(Stored records)
▼

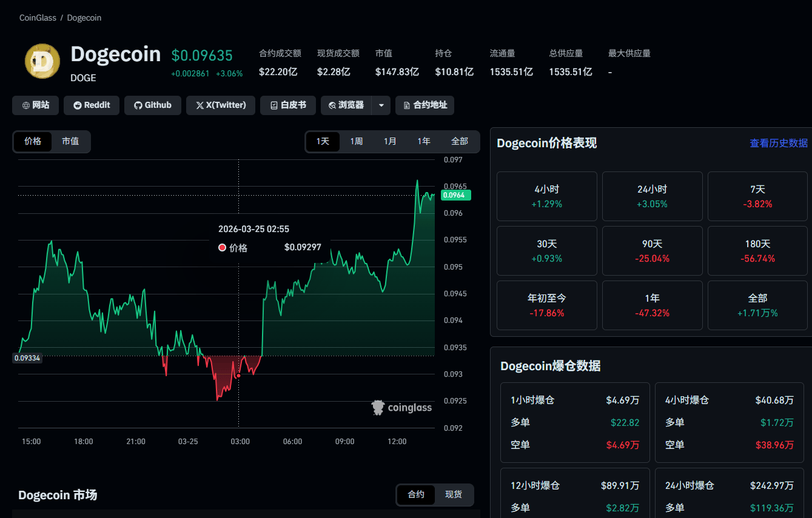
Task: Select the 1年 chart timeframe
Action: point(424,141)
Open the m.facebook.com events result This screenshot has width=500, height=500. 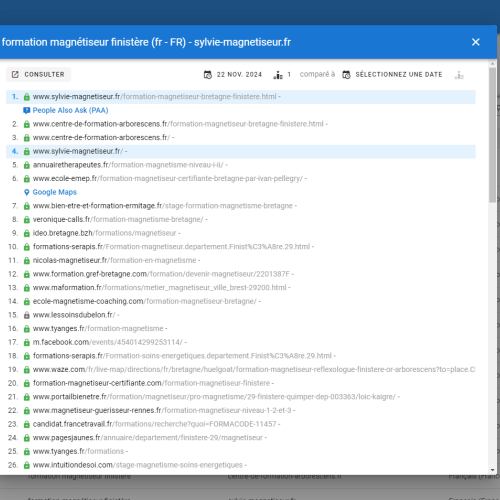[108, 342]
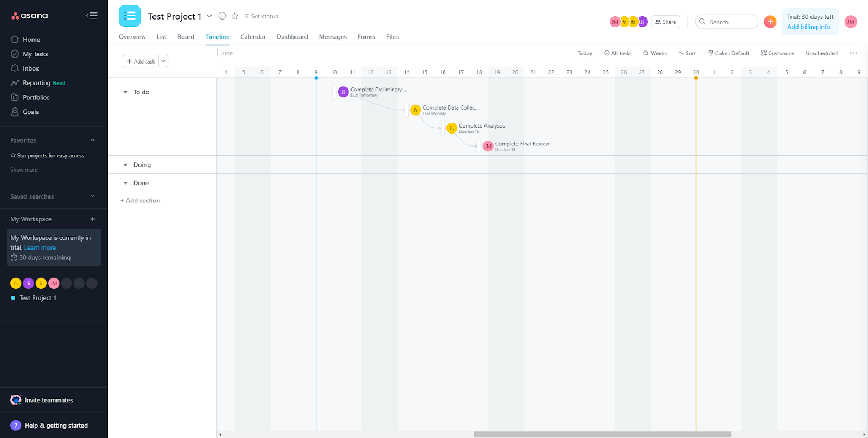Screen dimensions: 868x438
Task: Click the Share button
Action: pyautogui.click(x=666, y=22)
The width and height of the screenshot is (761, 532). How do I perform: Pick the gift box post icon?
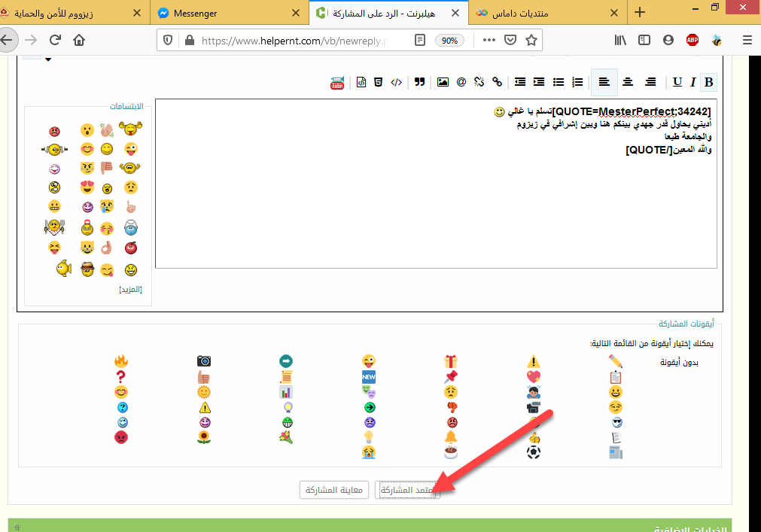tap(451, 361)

▲

PROBLEM TO WORK ON: Find the line holding "The width and" in the data above. Retype it and every later line exactly, through the end, but not the pictures.

RESPONSE TO THE EXERCISE:
The width and height of the screenshot is (761, 532). How do I perform: Pick the gift box post icon?
tap(451, 361)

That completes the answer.